初めは、早期英才教育必要!なるべく早い時期に読み書き+音楽が必要であるという主張に見えたが、読み進めるうちにどうやら違うということがわかり、ホッとした。
早期英才教育は不要とはっきり書いてある。もっというと、人間性知能の発達のマイナスになる可能性がある。

「幼児脳育成ポイント」
2歳までの乳児期で伸ばすべき最重要な脳領域は脳幹。脳幹の発達にはカンガルー育児と母乳が大切。
3歳頃から「幼児脳」に移行し、それが8歳頃まで続く。この時期最も発達させるべき脳領域は前頭連合野。そして、この前頭連合野の発達に寄与するのが、下記の項目。5歳児を対象とした調査結果である。
 母親との接触時間が長いこと
 テレビ(バラエティ番組)をよく見ること
 公園などでの集団遊びの頻度が高いこと
 祖母と接触する頻度が高いこと
 魚をよく食べること
 箸使いがうまいこと
逆にマイナスなのは、
 よく泣くこと
 テレビゲームをよくすること
正直、結果自体は「うむ…」という感じ。
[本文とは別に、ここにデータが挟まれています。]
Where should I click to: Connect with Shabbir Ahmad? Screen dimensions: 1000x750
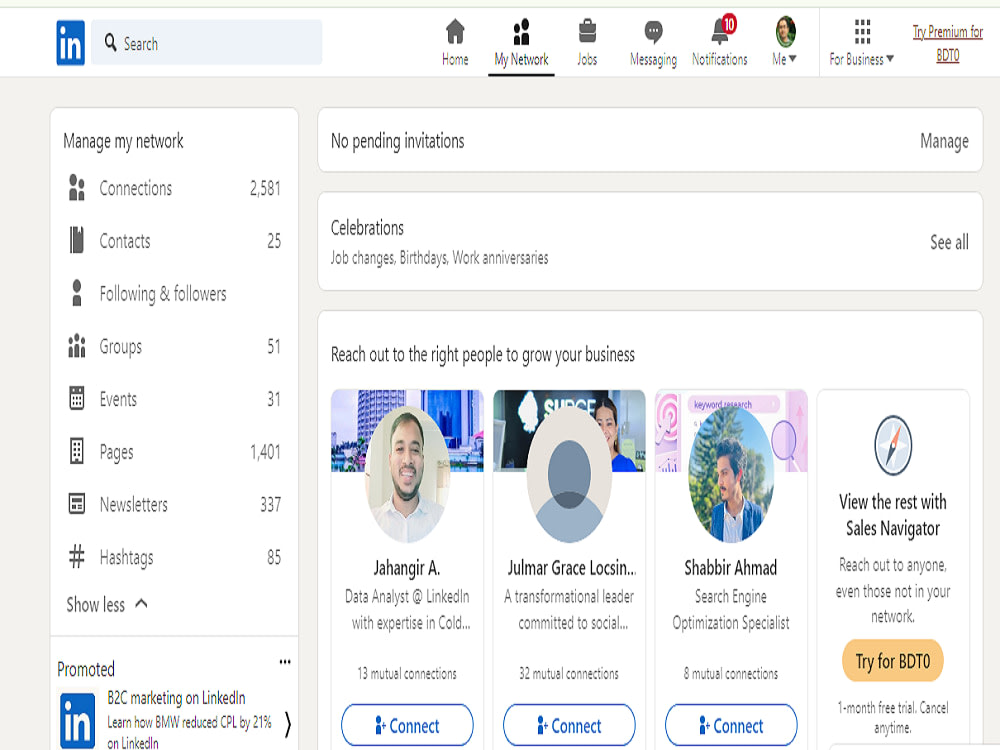pyautogui.click(x=730, y=725)
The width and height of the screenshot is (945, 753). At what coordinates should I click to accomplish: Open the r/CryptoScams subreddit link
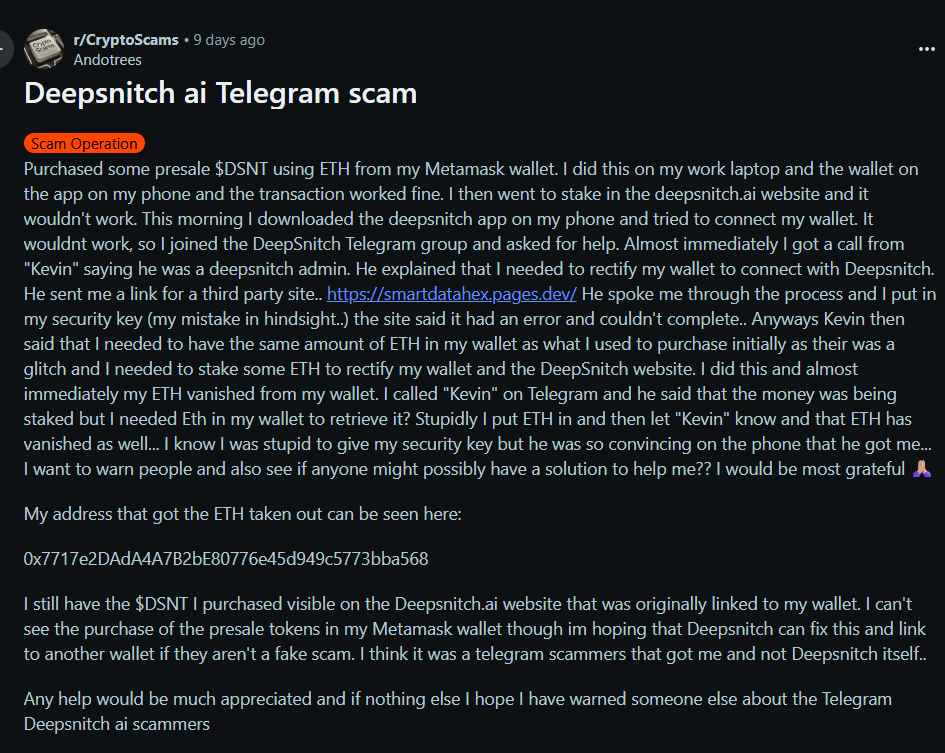tap(126, 40)
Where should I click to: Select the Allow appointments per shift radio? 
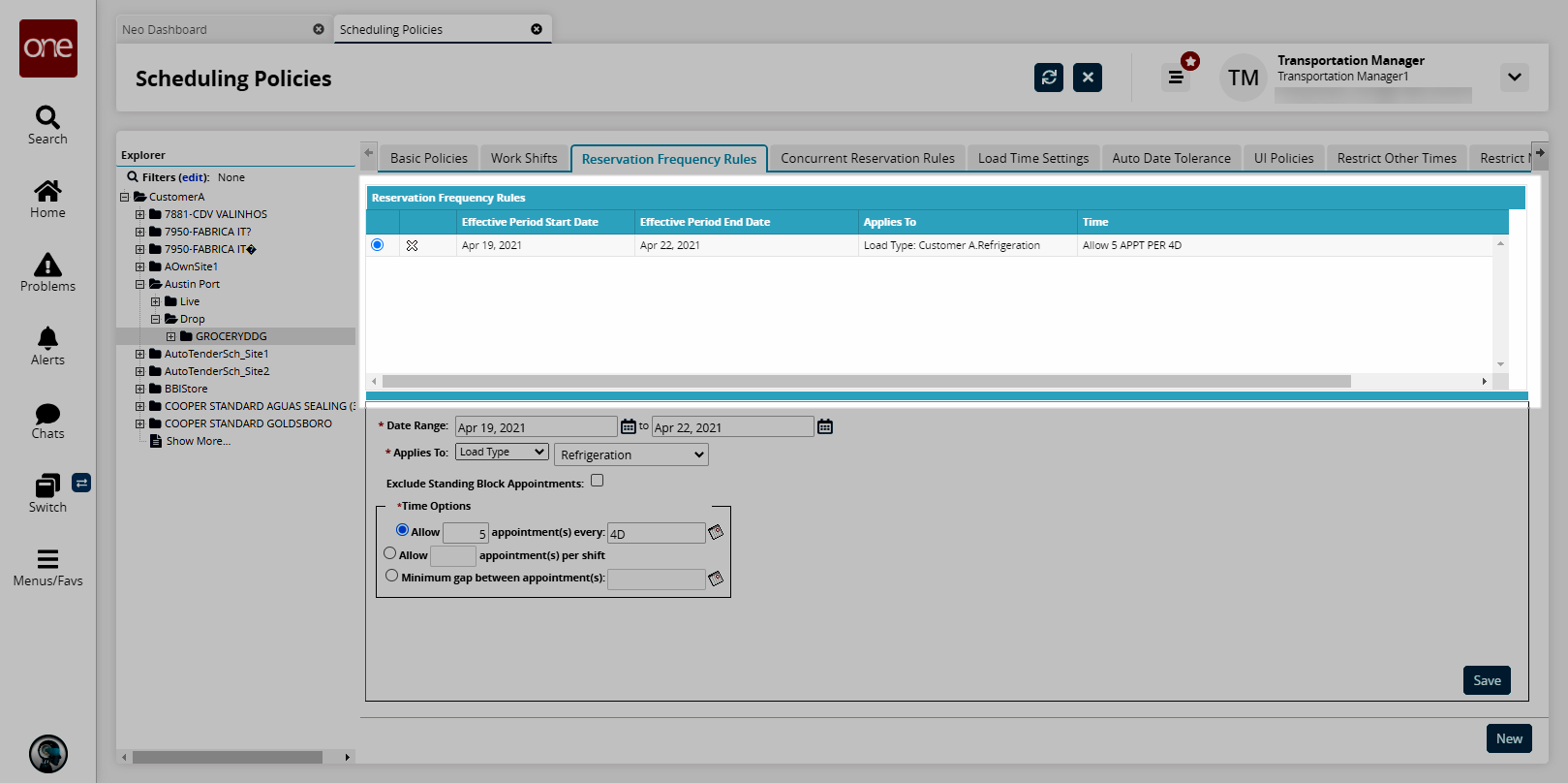coord(390,553)
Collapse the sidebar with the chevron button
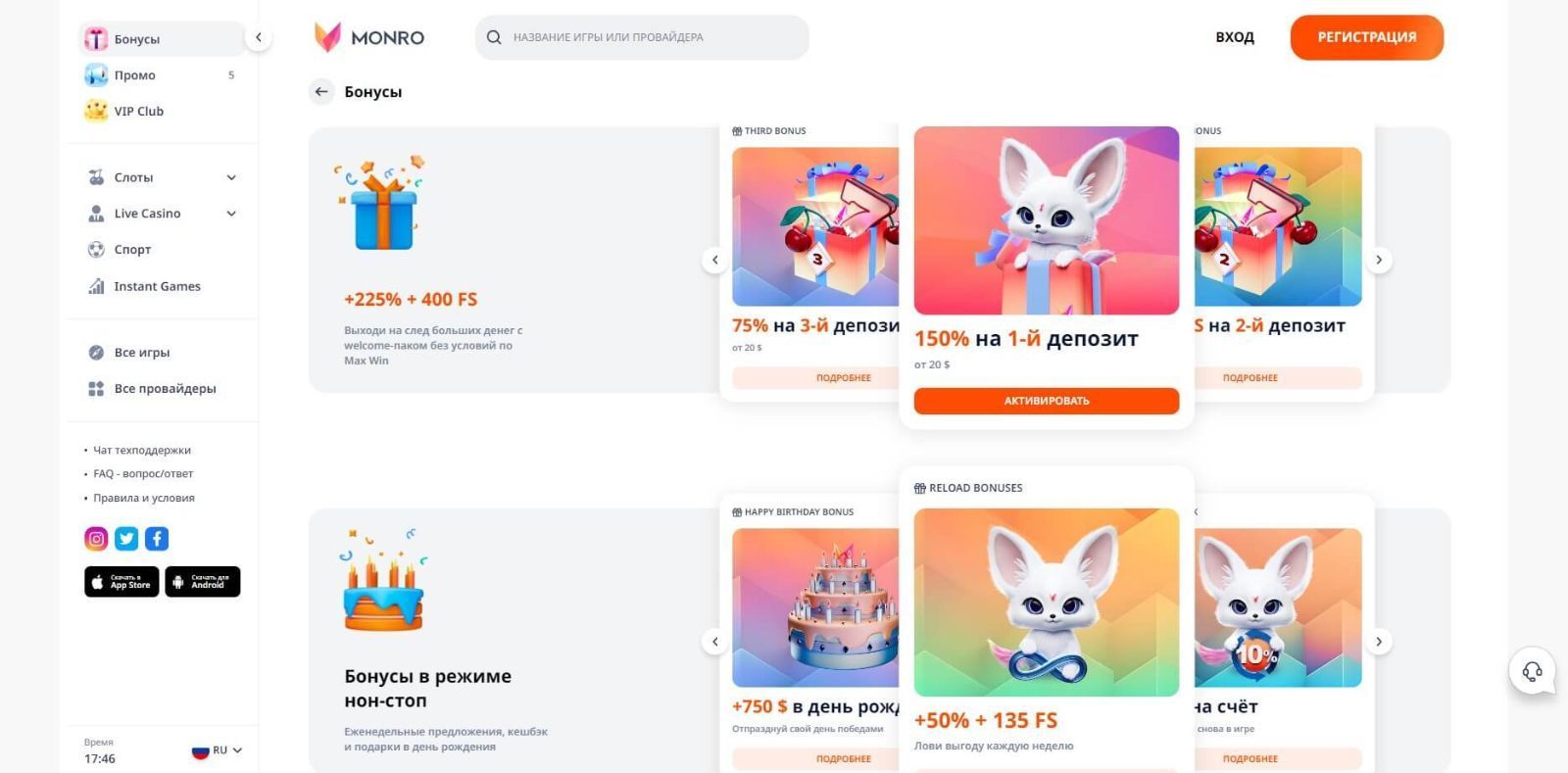The image size is (1568, 773). [259, 38]
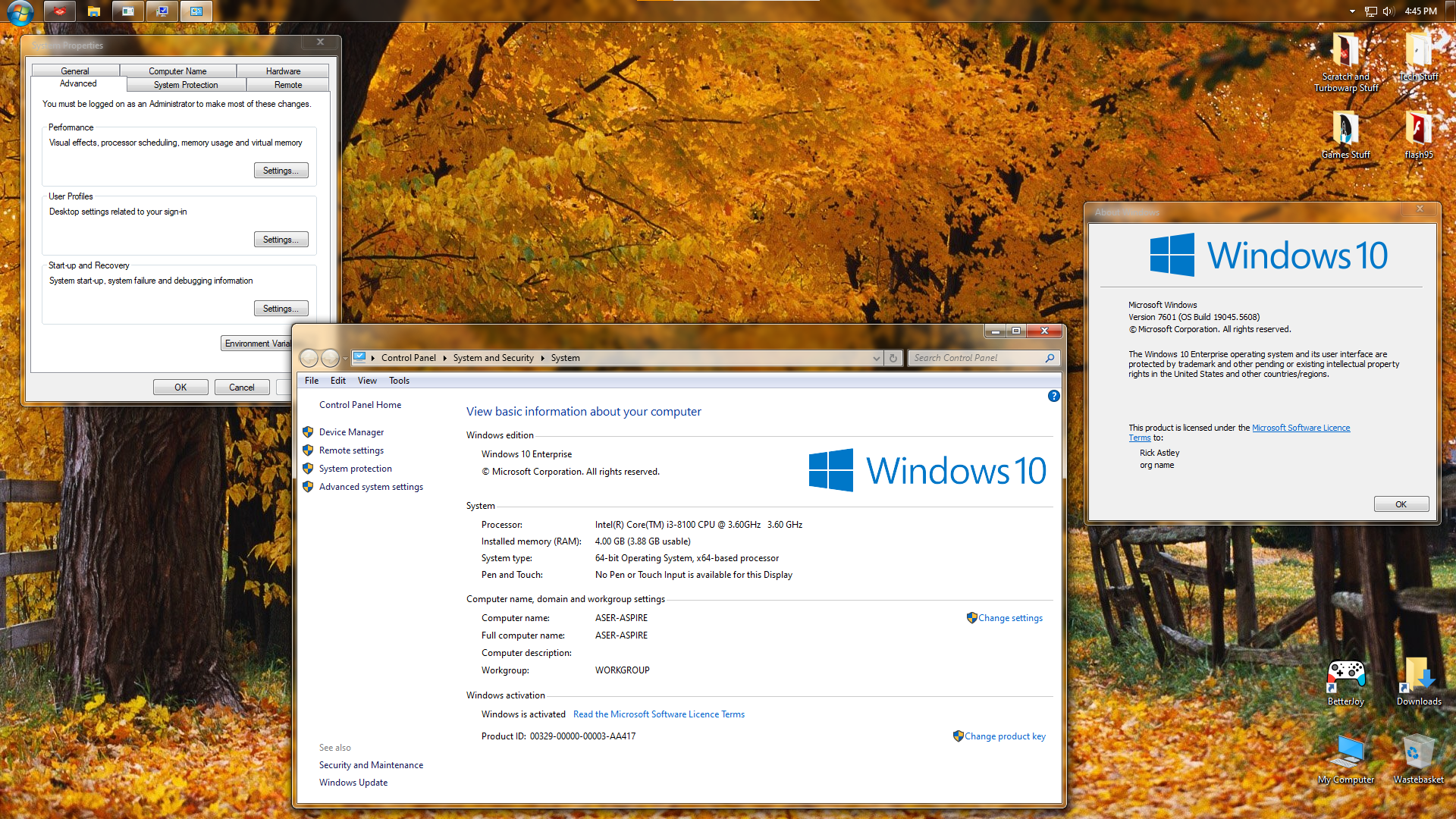The height and width of the screenshot is (819, 1456).
Task: Switch to the Hardware tab
Action: click(x=283, y=71)
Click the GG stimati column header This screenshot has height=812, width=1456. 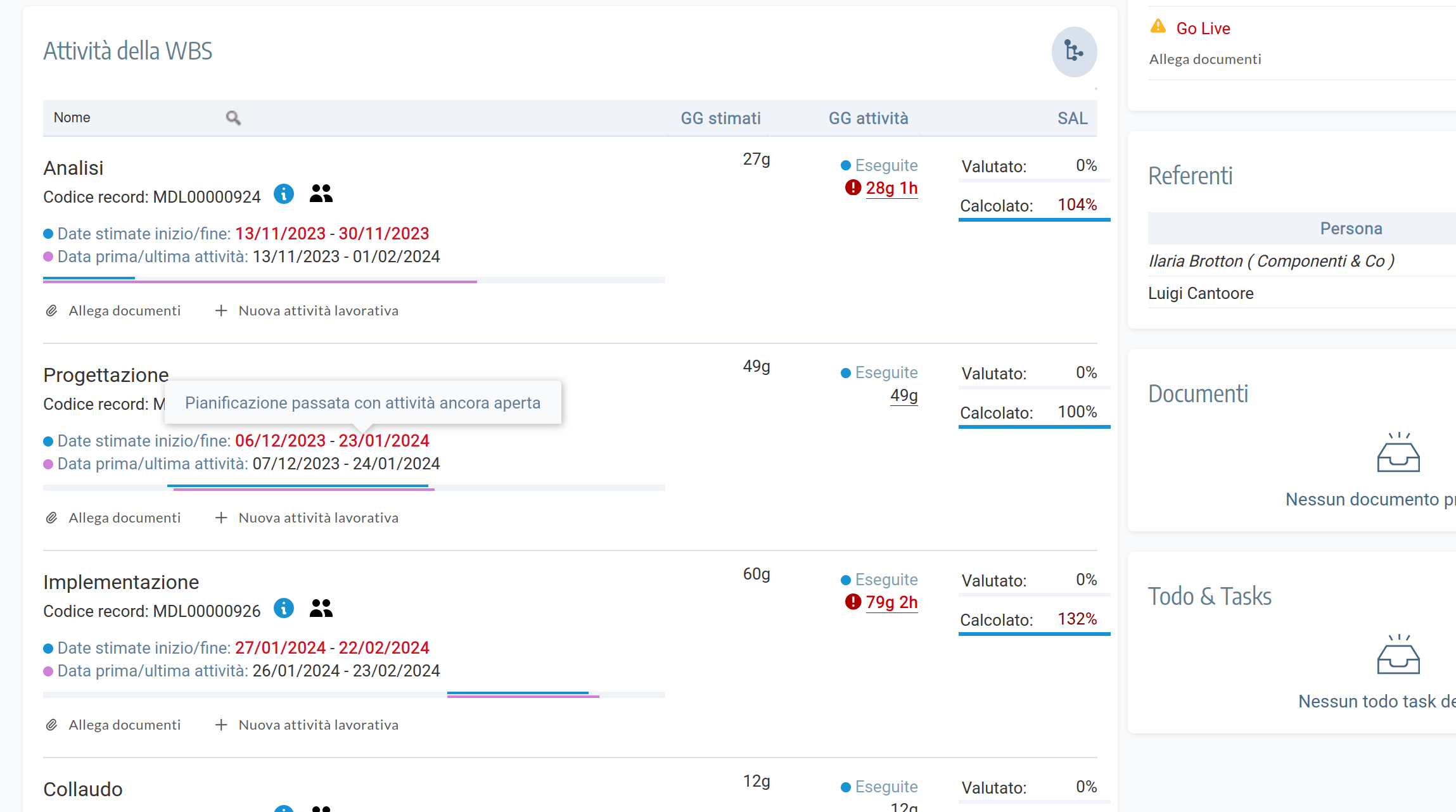click(720, 118)
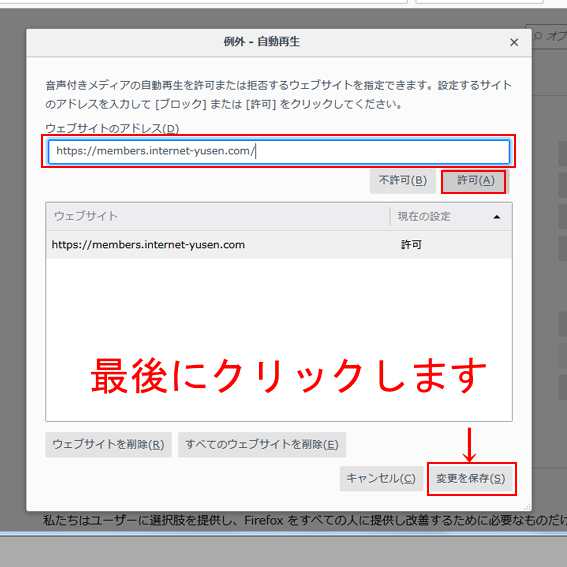The height and width of the screenshot is (567, 567).
Task: Click the 許可(A) button
Action: (473, 181)
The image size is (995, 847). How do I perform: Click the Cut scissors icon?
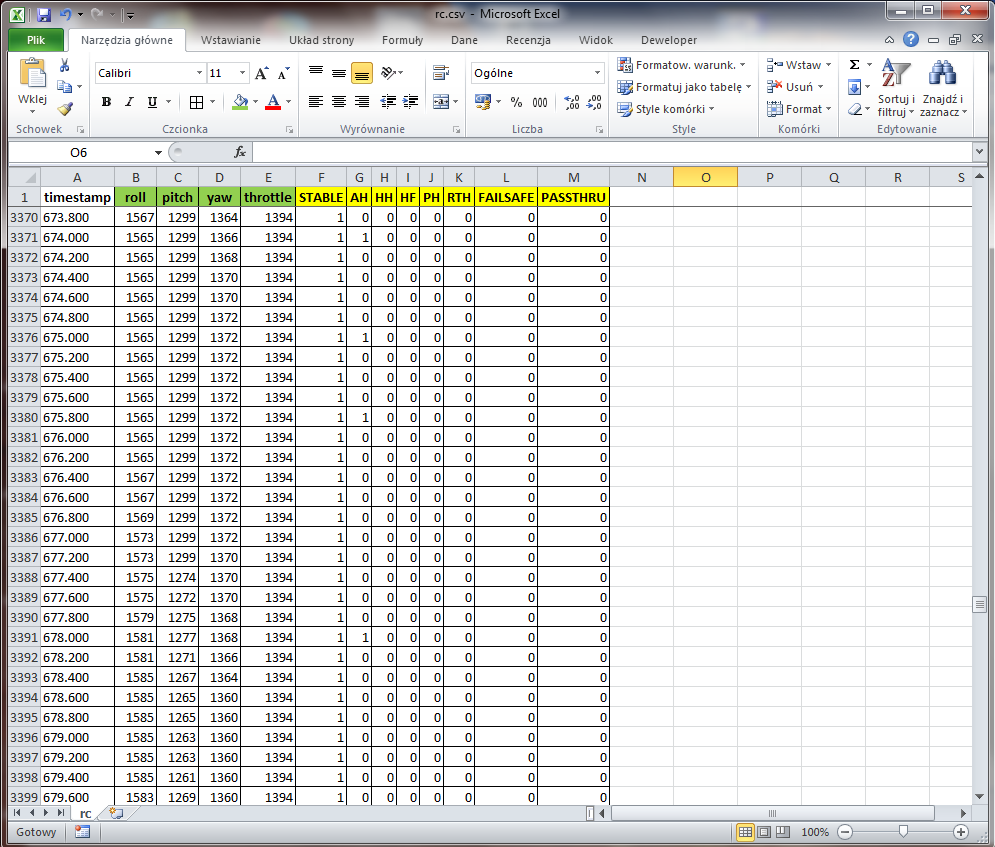coord(65,65)
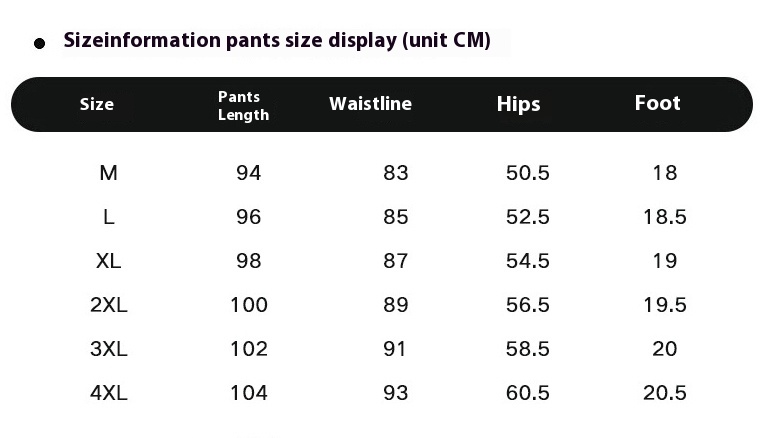This screenshot has height=438, width=761.
Task: Click pants length value 104
Action: coord(249,392)
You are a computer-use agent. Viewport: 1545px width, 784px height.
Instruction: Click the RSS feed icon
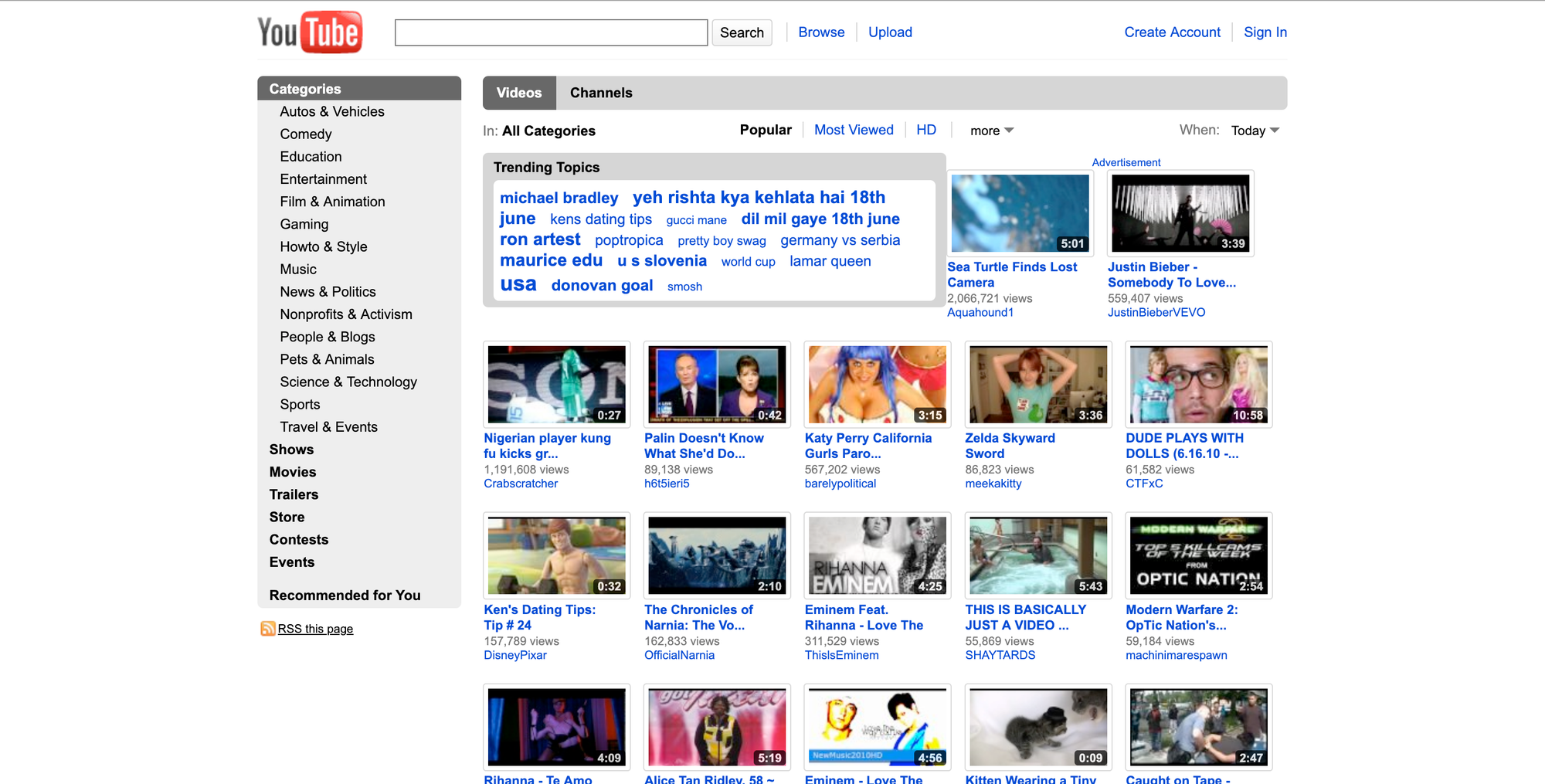pos(267,629)
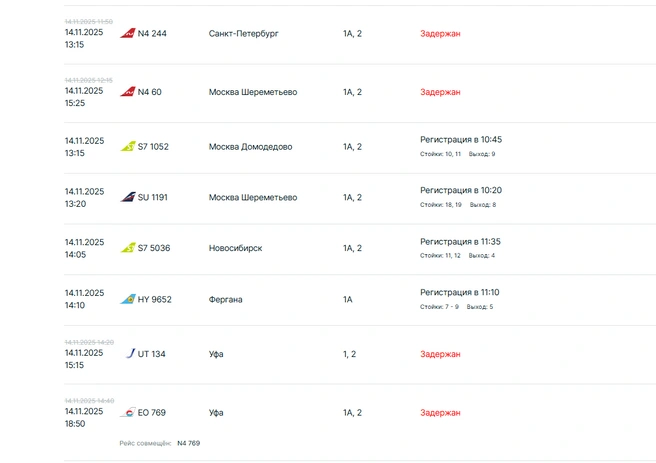Open flight number N4 244
This screenshot has width=656, height=463.
(152, 33)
特によくも悪くも思うところはない。テレビはなんとなく受け入れ難い気がするが、私も特に根拠もないのでコメントがない。
ちなみに「父親との接触時間」と「父親の育児参加」は全く影響しない。幼児での様々な問題に関係するのは「母親問題」であり、「父親問題」はさほど関与しない。ただし、小学生に上がると父親が関係してくる一方、母親との接触時間は無関係となる。

「偽りの相関について」
ある事柄には多くの「要因」が関係することが普通である。ところがそのうちの一つだけしか考慮してしないために、「真の要因」あるいは「最も重要な要因」を見逃してしまい、本来は関係ない要因がその事柄と関係するとみなされてしまうことが、「偽りの相関」。
私もこのことについてはいつも気にしていたので、文章としてまとめてあって有り難かった。
「母乳で育てるとIQが高くなる」
これは正しいか否か。母乳で育った子どものIQが高いことは事実である。ところが、そもそもIQが高い母親ほど母乳で育てる傾向があるのである。母親のIQと子どものIQは当然ながら相関する。
これらをふまえて改めて解析すると、「母乳で育てること」との相関はなくなり、「母親の高いIQ」が主な要因であることがわかっている。つまりは、「母乳で育てること」と「子どもの高いIQ」との相関は、偽りの相関に過ぎなかったという結論。(ただし、その後研究は進み、今では「母乳だけ」で「生後最低6ヶ月以上」という条件のもと、IQが高くなるという結果が出ている。)
これは私の感覚的な話だが、
「朝ごはんを食べる子は学力が高い(同一対象が朝ごはんを食べたら学力が向上したとは区別」とか「読書をしている子は学力が高い」も同じ話に聞こえる。朝ごはんや読書の環境を提供している母親のIQがそもそも高いのではと思っている。
たくさんの育児書がいろいろな方法をわたしたちに教示してくれているが、果たしてそれは本当に効果があるのか。今一度自分で考え抜くことが必要そうである。

「育児脳」
出産後、赤ちゃんが母親に抱かれること自体は、新生児のその後の発育にさほど大きな影響を与えない。
出産後、一時間以内に少なくとも20分間は新生児を肌に抱くことが、「母親」にとって重要なのである。臨界期がある。この20分抱く行為が「育児脳」に母親をシフトさせる。
母親の赤ちゃんへの愛情が増し、心が安定する。育児にも自信がつき、育児スキルが高くなる。母乳も出やすくなるのだ。こうした脳の状況が2年間続く。出産した時に、赤ちゃんをそのまま母親の胸に乗せるのは、赤ちゃんのためだと思っていたけど、母親の育児脳シフトのためだったの那、知らなかった。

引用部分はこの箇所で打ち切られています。